- [Task item] Should a line in the entries below contain "height", return that line.

- [Records for the exercise]
········

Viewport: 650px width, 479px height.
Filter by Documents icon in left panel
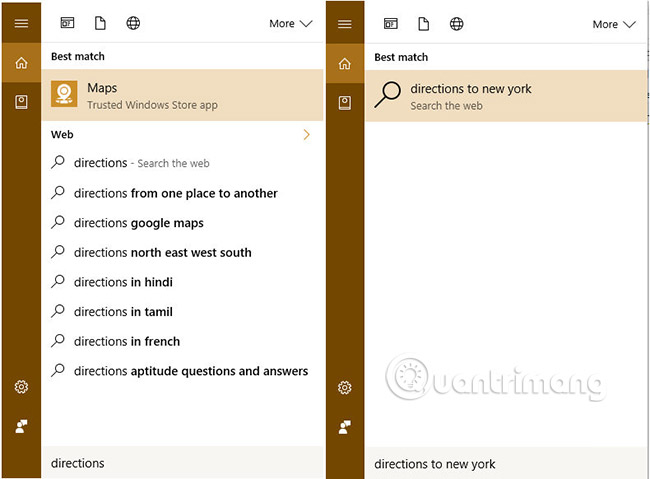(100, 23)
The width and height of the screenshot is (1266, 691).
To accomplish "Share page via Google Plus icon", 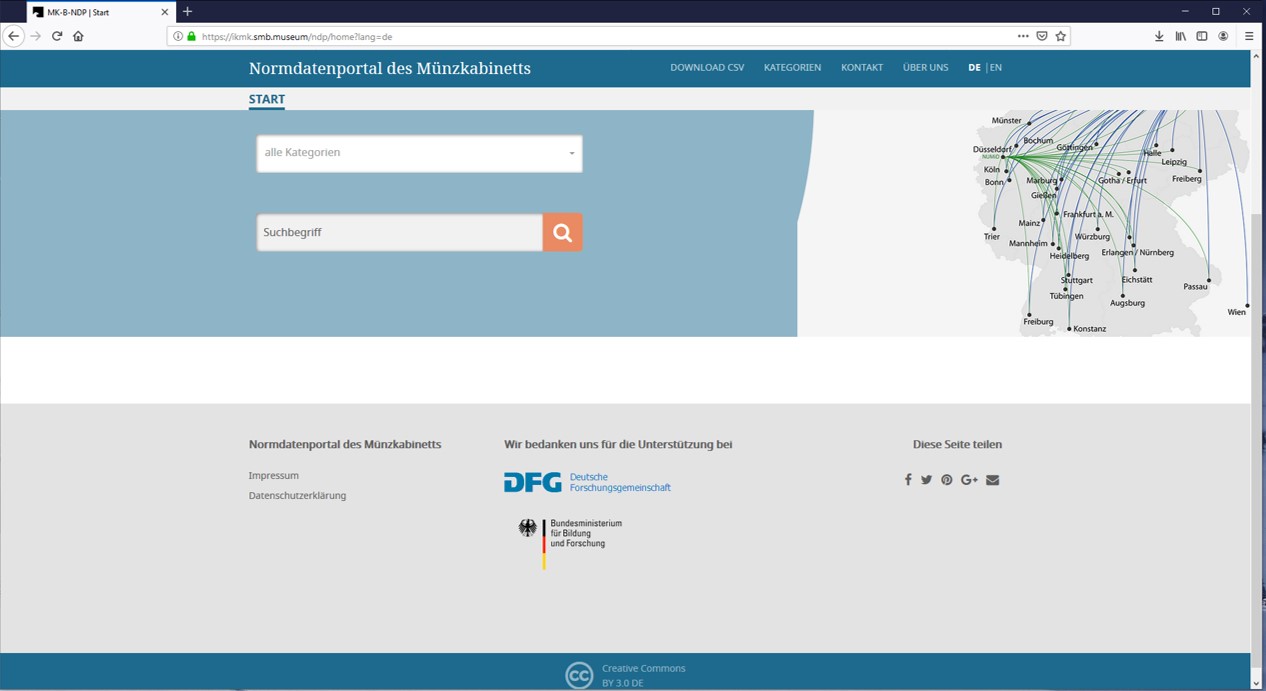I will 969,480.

········

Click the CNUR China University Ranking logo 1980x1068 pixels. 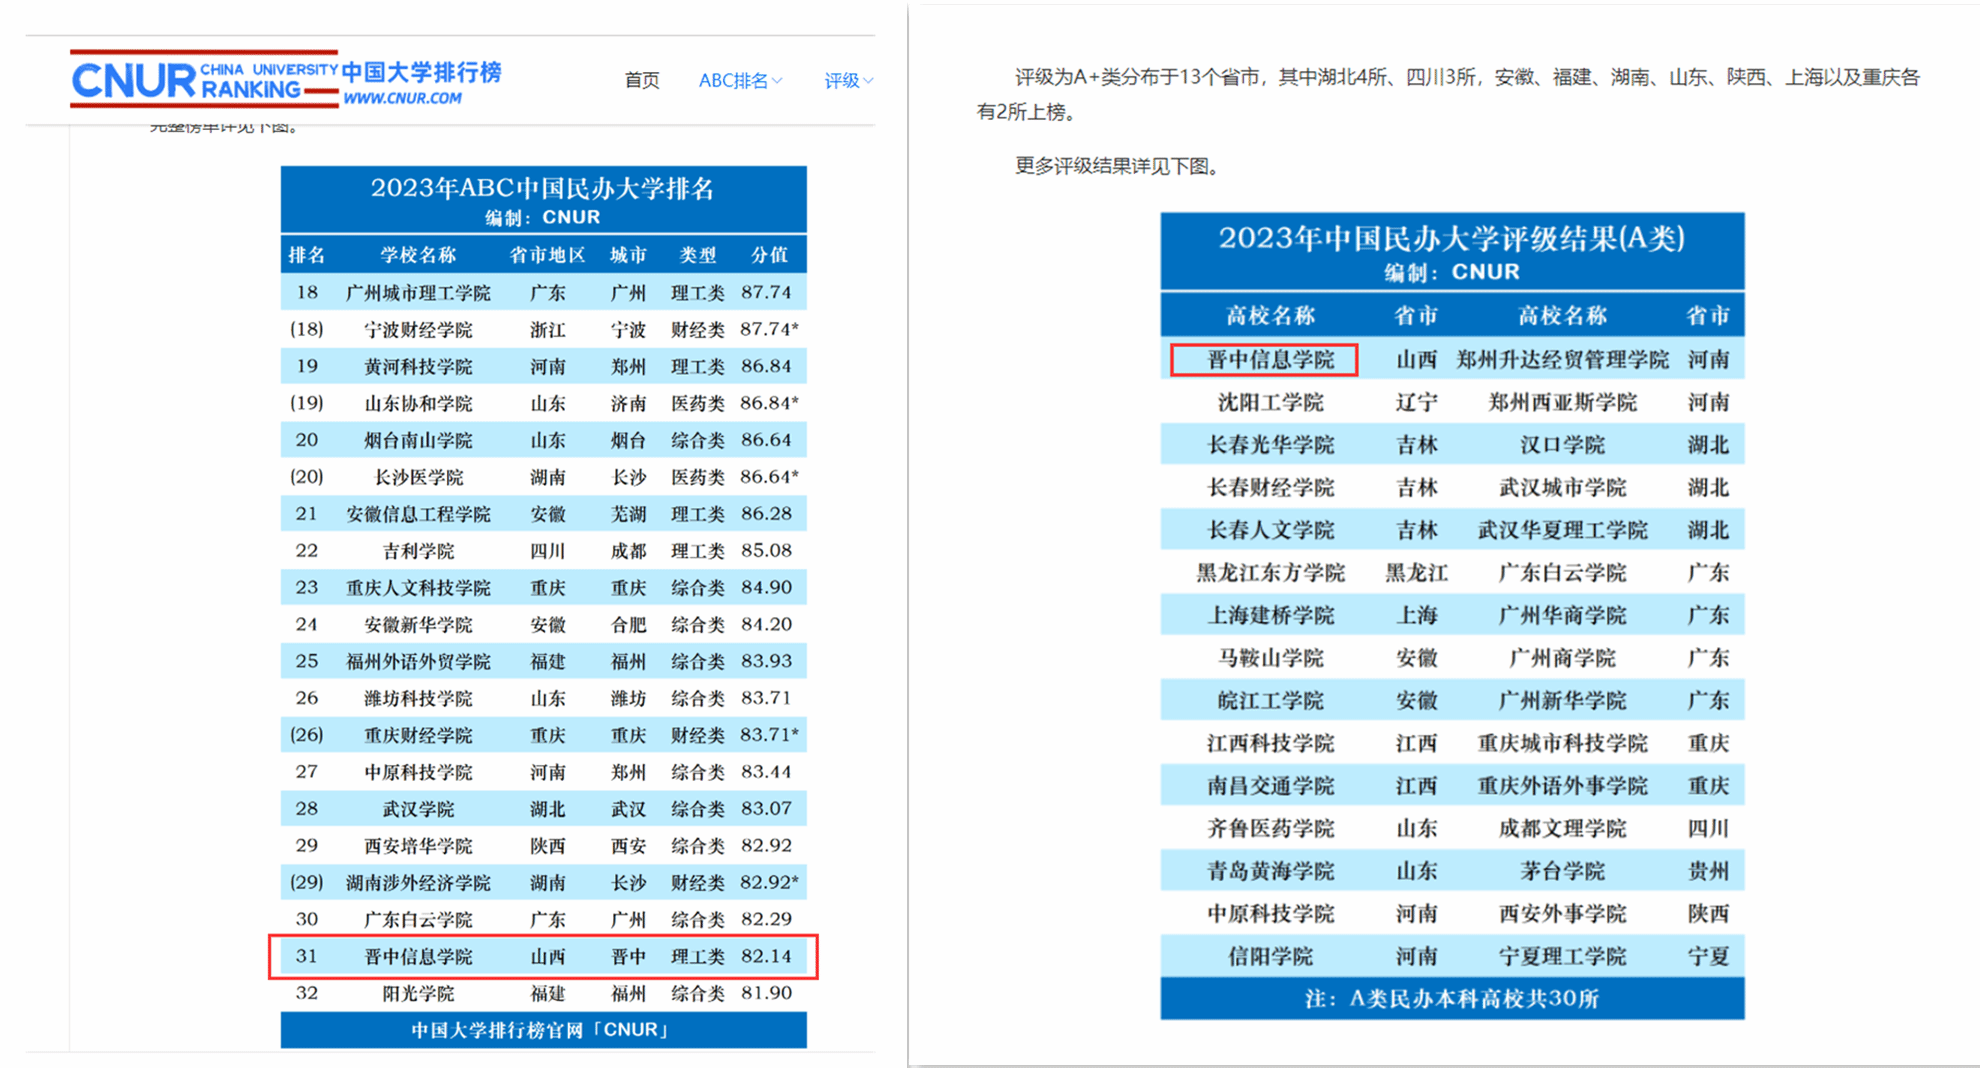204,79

········

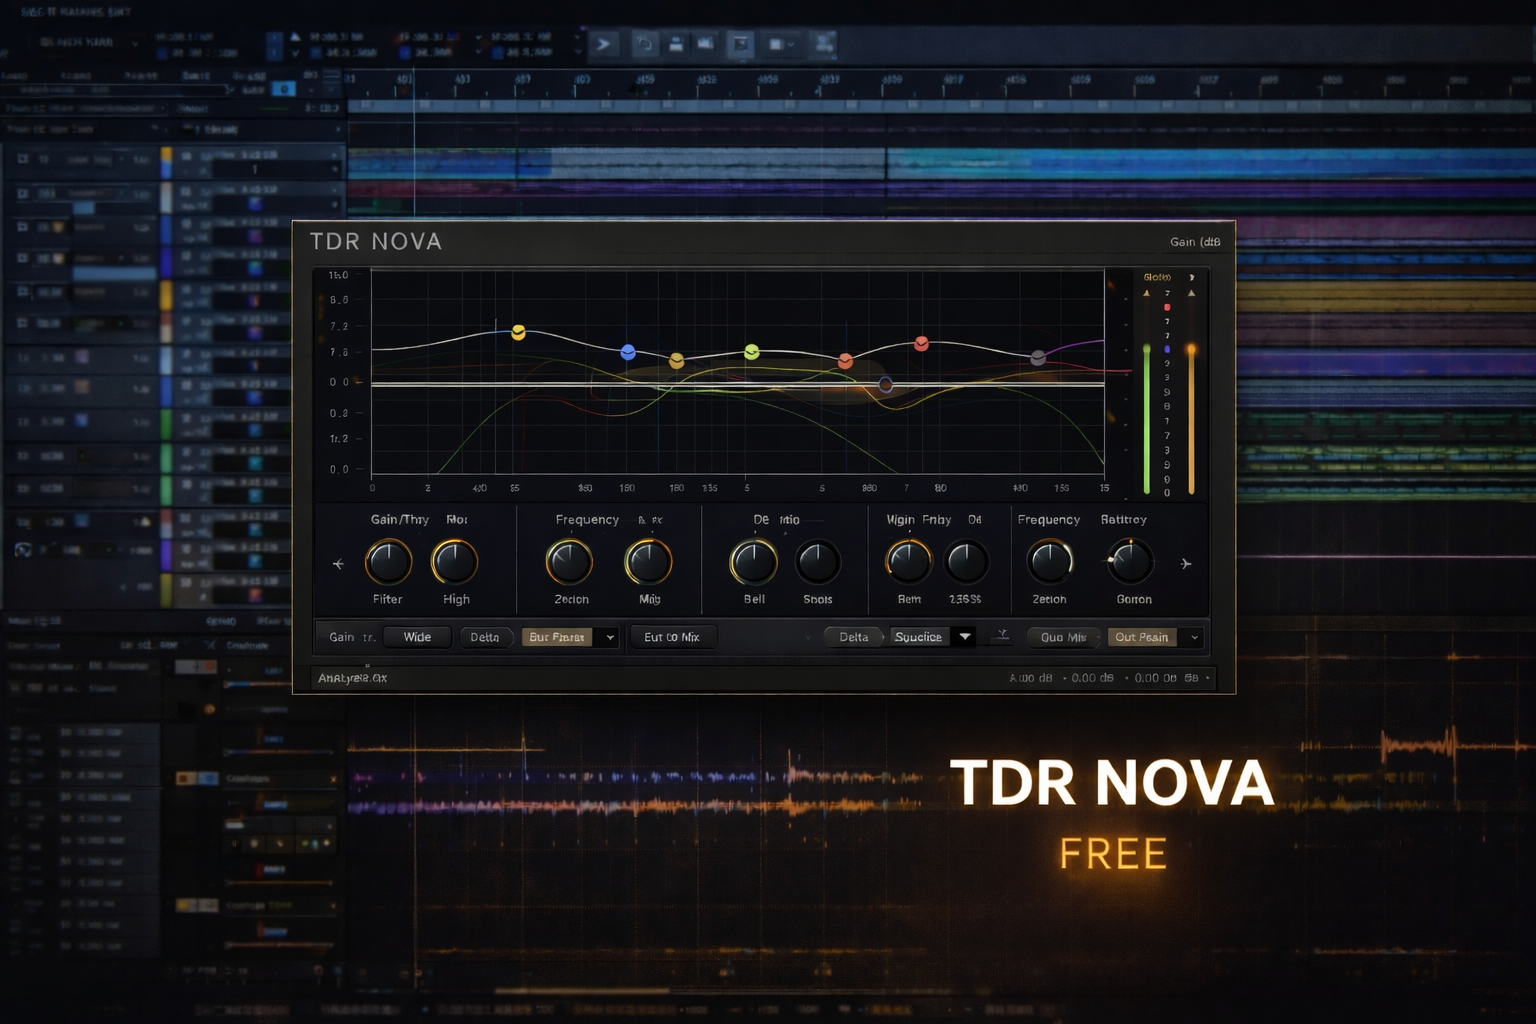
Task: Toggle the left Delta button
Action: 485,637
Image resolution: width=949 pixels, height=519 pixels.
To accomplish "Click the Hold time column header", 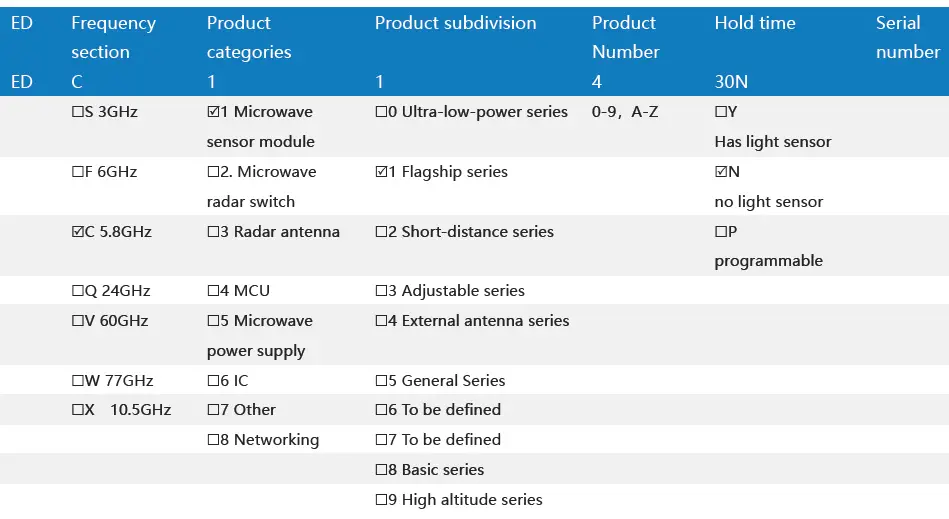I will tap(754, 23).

········

- [Answer section]
Viewport: 650px width, 479px height.
The width and height of the screenshot is (1266, 691).
Image resolution: width=949 pixels, height=519 pixels.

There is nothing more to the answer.